Aim of the task:
Below are the records; copy each line in them that holds the word "taskbar".

· · · ·

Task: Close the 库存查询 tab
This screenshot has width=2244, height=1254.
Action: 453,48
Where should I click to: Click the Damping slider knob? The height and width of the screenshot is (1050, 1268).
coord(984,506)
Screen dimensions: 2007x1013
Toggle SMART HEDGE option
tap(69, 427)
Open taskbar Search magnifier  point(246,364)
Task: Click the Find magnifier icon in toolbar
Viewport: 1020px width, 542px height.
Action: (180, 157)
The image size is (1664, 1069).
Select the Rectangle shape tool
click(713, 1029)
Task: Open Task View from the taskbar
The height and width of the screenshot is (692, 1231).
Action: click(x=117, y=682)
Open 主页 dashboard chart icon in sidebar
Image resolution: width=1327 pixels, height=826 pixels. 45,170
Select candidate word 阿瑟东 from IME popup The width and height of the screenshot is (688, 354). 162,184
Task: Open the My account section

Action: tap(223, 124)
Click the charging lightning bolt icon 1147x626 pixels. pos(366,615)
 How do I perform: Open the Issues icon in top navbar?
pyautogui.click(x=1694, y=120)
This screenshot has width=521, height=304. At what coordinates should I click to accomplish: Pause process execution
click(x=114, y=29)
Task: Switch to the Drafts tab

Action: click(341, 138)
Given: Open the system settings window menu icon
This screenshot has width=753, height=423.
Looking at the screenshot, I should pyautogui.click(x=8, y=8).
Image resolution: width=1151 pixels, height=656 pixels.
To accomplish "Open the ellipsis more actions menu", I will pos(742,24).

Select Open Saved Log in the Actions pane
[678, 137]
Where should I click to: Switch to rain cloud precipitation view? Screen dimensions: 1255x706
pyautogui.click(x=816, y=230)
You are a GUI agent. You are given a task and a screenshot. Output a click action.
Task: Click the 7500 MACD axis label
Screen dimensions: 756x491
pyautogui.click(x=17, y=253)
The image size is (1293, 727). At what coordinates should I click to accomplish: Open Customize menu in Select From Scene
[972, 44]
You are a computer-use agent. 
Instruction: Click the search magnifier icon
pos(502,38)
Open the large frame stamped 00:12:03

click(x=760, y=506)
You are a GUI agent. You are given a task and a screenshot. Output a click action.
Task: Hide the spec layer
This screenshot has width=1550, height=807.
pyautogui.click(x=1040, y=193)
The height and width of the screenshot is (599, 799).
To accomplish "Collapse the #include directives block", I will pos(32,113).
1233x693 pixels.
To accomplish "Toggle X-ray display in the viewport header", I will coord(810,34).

· · · ·

Result of this task:
Open taskbar Search magnifier  point(246,364)
Task: Open Task View from the taskbar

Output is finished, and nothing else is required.